Generell gilt jedoch, dass die Wandersaison in Kanada erst im späten Frühjahr und frühen Sommer beginnt. Die kanadischen Winter können lang und hart sein, mit großen Schneemengen und monatelangen Minusgraden. In hochgelegenen Gebieten wie den Rocky Mountains, den Coast Mountains, dem Yukon und den Territorien können Schnee und Eis bis weit in den Sommer hinein liegen, und in vielen Untergebirgen gibt es permanent Eis und Schnee. In diesen Gebieten kann die Wandersaison früh beginnen, aber die meisten Wanderwege werden frühestens Ende Mai/Anfang Juni geöffnet.

In niedrigen Lagen oder auf Meereshöhe kann die Wandersaison bereits im April beginnen. Die beste Zeit für Wanderungen in Kanada ist jedoch sicherlich der Sommer, im Allgemeinen von Anfang Juni bis Ende September.

Alberta und Britisch-Kolumbien

Alberta-British-Columbia

In Alberta und British Columbia im Westen Kanadas wird wahrscheinlich am meisten gewandert als in allen anderen Provinzen. Die Rocky Mountains, das Okanagan Valley und die Coast Mountains bieten unzählige Möglichkeiten für Wanderungen und andere Freizeitaktivitäten. In den Hochgebirgen sind die Jahreszeiten kurz, sie beginnen im Juni und enden im Frühherbst. Es gibt aber auch Ausnahmen in den Bergregionen, wo es in bestimmten Gebieten viel weniger Niederschlag gibt, wie z. B. im Kananaskis Country in Alberta.

Atlantik-Kanada (Neufundland und Labrador, Prince Edward Island, Nova Scotia, New Brunswick)
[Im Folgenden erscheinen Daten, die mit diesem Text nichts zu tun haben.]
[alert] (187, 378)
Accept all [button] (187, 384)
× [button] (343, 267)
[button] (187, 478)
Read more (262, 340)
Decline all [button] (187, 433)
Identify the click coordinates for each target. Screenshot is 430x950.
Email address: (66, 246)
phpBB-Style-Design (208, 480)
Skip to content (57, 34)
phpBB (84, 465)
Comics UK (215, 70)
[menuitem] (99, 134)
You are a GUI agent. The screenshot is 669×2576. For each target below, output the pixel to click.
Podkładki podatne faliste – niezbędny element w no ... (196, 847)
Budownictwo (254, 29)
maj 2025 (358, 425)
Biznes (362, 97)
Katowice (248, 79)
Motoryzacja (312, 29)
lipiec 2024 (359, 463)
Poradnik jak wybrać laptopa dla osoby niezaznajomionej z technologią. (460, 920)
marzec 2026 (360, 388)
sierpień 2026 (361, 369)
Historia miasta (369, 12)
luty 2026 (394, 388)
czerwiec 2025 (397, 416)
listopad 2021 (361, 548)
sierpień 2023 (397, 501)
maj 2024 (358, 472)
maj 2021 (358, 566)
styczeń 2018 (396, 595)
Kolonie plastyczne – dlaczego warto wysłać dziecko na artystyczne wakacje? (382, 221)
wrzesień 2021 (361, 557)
Aufgrund der niedrigen Höhenlage, meist auf Meereshöhe, ist die Schneedecke in der Regel nicht so problematisch wie in den Bergen im Westen. Viele der großen Wanderwege liegen an der Küste oder zumindest in einigen Kilometern Entfernung von der Küste, so dass Niederschläge die Schneedecke früh abbauen. Die Jahreszeiten sind etwas länger als in den Gebirgsregionen, aber in Atlantik-Kanada fällt deutlich mehr Regen. Die Wanderwege sind normalerweise von April oder Mai bis Ende Oktober oder sogar November befahrbar. Zu Beginn sind die Wege jedoch noch nass und schlammig. Viele Loipennetze können auch im Winter mit Schneeschuhen begangen werden.

east-coast-trail

Mit einer Landschaft, die einem Nationalpark würdig ist, hervorragenden Eisbergbeobachtungen im Frühjahr und erstklassigen Walbeobachtungen im Sommer bietet der East Coast Trail ein Wildniserlebnis nicht nur für Entdecker und Wanderer, sondern auch für jeden, der sich an der Schönheit der Natur erfreut. Der East Coast Trail eignet sich für jede Art von Ausflug, sei es ein einfacher Spaziergang entlang eines benachbarten Strandes bei Sonnenuntergang oder eine 337 Kilometer lange Reise zwischen Topsail Beach und Cappahayden.

Die Prärien (Manitoba, Saskatchewan)

Das warme Wetter beginnt in der Regel Ende April und Mai, so dass die Wege frei von Schnee und Eis sein sollten. Da diese Provinzen durchweg flach sind und in geringer Höhe liegen, dauert es nicht lange, bis die Wege auftauen und schließlich austrocknen. Planen Sie eine Reise von Mai bis Oktober ein.

Östlich und zentral (Ontario, Quebec)

Ähnlich wie die Prärien sind auch Ontario und Quebec im Allgemeinen sehr flach, und in den Regionen der Großen Seen und den südlichen Teilen dieser Provinzen gibt es warme Frühlinge und heiße Sommer. Wanderwege und Parks sind von April/Mai bis weit in den September und Oktober hinein zugänglich.

Die Territorien (Yukon, Nordwest-Territorien, Nunavut)

Das Yukon-Territorium wird immer mehr zu einem begehrten Ziel für Rucksacktouren, Bergsteigen und Wanderungen. Parks wie der Tombstone Territorial Park und der Kluane National Park verfügen über erstaunliche Wanderwege im Hinterland, die zu den am wenigsten besuchten in Nordamerika gehören. Die Saison für Wanderungen, Rucksacktouren, Bergsteigen und Klettern ist kurz und dauert in der Regel von Juni bis September, aber im Sommer kann es durch die Mitternachtssonne sehr heiß werden. Die Nordwest-Territorien und Nunavut werden aufgrund der hohen Transportkosten und der geringeren Infrastruktur viel weniger besucht.